I have learned I’m not in control of the universe or other people, shoot if you have children you can understand that you can’t even control them because they are uniquely their own person. You can modify behavior, shape and mold, provide experiences, but at the end of the day they are going to take that all in and become who they are designed to be. I’m thankful to be on that journey with them, but they need Jesus just as much as I do and if I know myself like I do then they will need heaping helpings of grace and mercy. So all that to say is that I’m responsible for me and how I respond to what life throws at me. And while this never was the intention behind this blog, this is what it has evolved into. This space has grown with me. It has walked along side me like a good friend. It helps me to hold on to the things I need to and let go of the things that weigh me down. I’m grateful for those of you that read my words, that take the time to get to know my heart if only just a glimpse.
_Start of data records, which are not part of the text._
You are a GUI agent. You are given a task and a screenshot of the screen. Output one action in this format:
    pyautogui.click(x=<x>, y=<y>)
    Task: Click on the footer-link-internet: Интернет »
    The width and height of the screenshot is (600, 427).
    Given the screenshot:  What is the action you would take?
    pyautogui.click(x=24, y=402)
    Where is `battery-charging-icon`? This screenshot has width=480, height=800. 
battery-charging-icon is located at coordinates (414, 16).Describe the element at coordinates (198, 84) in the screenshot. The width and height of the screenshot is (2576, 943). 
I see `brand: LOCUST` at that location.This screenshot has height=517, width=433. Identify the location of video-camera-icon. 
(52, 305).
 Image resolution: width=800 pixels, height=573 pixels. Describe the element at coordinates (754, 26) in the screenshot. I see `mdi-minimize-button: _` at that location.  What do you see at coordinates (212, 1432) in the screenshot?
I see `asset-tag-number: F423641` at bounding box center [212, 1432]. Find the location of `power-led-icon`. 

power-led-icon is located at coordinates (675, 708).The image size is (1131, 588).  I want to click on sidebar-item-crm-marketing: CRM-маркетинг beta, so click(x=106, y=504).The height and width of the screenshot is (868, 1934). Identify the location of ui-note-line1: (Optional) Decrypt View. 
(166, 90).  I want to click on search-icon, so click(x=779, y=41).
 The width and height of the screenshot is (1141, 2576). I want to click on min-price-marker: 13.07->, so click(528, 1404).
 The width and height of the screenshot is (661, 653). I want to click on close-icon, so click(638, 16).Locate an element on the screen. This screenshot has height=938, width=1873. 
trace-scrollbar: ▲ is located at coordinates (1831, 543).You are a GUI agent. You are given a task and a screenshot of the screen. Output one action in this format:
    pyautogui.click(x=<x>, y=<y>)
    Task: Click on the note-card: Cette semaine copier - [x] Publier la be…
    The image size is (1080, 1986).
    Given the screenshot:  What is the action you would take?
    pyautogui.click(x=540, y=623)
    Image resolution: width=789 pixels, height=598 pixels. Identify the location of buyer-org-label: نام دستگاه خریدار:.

I’m going to keep growing and sharing. I welcome anyone and everyone that wants to share in this journey with me. I know it’s kind of counter culture right now to look to older people for wisdom, but I guess it depends on what wisdom you are seeking. I know for me I wish I had asked, listened to those with life wisdom. Because what I see with fresh eyes is that looking to those younger to stay younger doesn’t help me grow. I may grow down, but that’s not the direction I’m going. So in this season of my life I cling to the wisdom of those that have more life under their belt and more experiences to draw on. These people speak life into me. They point me in the direction I’m going and they have poured into me. It’s this cycle I have witnessed that as people pour into me I’m better equipped to pour into others. I’m able to receive and give away and round and round it goes. I can’t travel this road alone and I’m incredibly grateful to those that carried me, because when life smacks you down you need someone to carry you. Never underestimate the value of being the shoulder, don’t be the crutch, be the shoulder someone can lean on. My best guess is you won’t have to search far, those people are much closer than we want to believe. Oh and sometimes we look too far, but really we aren’t looking for a shoulder we’re looking for an escape, when really we need to lean in, not run away. I found this song from a college classmate, give it a listen, give him a follow (no he doesn’t know I’m saying this, he doesn’t even know I exist, but he’s that good and some of you may recognize his work with Urban Rescue).
I gotta a few things I’m working on and processing so I’ll see y’all back here real soon!